___ DATASET EXCERPTS ___

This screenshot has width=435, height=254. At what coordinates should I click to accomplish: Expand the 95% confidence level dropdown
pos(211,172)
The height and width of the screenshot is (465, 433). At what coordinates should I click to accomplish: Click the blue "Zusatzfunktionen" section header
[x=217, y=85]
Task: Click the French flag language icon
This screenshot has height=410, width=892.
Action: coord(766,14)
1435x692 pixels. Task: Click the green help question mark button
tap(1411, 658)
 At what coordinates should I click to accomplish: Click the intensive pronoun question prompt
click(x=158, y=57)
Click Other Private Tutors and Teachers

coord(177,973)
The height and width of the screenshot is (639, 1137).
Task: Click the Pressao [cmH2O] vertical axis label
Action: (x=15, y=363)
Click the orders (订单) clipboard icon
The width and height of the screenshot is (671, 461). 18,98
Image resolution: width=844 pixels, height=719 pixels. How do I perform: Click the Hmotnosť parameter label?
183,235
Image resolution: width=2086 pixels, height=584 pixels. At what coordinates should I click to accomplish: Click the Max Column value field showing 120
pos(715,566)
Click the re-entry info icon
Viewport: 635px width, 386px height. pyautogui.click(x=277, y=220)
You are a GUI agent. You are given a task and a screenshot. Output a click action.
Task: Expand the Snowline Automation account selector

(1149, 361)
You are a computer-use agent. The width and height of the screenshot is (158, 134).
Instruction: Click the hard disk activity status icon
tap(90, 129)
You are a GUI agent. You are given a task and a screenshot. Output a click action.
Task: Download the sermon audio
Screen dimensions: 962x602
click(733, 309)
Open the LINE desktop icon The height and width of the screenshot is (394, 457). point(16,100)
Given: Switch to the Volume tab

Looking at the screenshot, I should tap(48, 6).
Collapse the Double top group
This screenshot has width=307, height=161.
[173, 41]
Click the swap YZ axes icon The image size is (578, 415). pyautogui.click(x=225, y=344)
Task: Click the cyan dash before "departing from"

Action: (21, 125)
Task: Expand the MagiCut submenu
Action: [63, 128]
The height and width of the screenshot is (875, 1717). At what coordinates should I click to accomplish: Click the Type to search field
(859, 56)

___

THE TASK: The entries above are to be transcribed in full and without error.

YOUR RESPONSE:
This screenshot has width=435, height=254. At what coordinates should I click to accomplish: Expand the 95% confidence level dropdown
pos(211,172)
The height and width of the screenshot is (465, 433). At what coordinates should I click to accomplish: Click the blue "Zusatzfunktionen" section header
[x=217, y=85]
Task: Click the French flag language icon
This screenshot has height=410, width=892.
Action: coord(766,14)
1435x692 pixels. Task: Click the green help question mark button
tap(1411, 658)
 At what coordinates should I click to accomplish: Click the intensive pronoun question prompt
click(x=158, y=57)
Click Other Private Tutors and Teachers

coord(177,973)
The height and width of the screenshot is (639, 1137).
Task: Click the Pressao [cmH2O] vertical axis label
Action: (x=15, y=363)
Click the orders (订单) clipboard icon
The width and height of the screenshot is (671, 461). 18,98
Image resolution: width=844 pixels, height=719 pixels. How do I perform: Click the Hmotnosť parameter label?
183,235
Image resolution: width=2086 pixels, height=584 pixels. At what coordinates should I click to accomplish: Click the Max Column value field showing 120
pos(715,566)
Click the re-entry info icon
Viewport: 635px width, 386px height. pyautogui.click(x=277, y=220)
You are a GUI agent. You are given a task and a screenshot. Output a click action.
Task: Expand the Snowline Automation account selector

(1149, 361)
You are a computer-use agent. The width and height of the screenshot is (158, 134).
Instruction: Click the hard disk activity status icon
tap(90, 129)
You are a GUI agent. You are given a task and a screenshot. Output a click action.
Task: Download the sermon audio
Screen dimensions: 962x602
click(733, 309)
Open the LINE desktop icon The height and width of the screenshot is (394, 457). point(16,100)
Given: Switch to the Volume tab

Looking at the screenshot, I should tap(48, 6).
Collapse the Double top group
This screenshot has width=307, height=161.
[173, 41]
Click the swap YZ axes icon The image size is (578, 415). pyautogui.click(x=225, y=344)
Task: Click the cyan dash before "departing from"

Action: (21, 125)
Task: Expand the MagiCut submenu
Action: [63, 128]
The height and width of the screenshot is (875, 1717). At what coordinates should I click to accomplish: Click the Type to search field
(859, 56)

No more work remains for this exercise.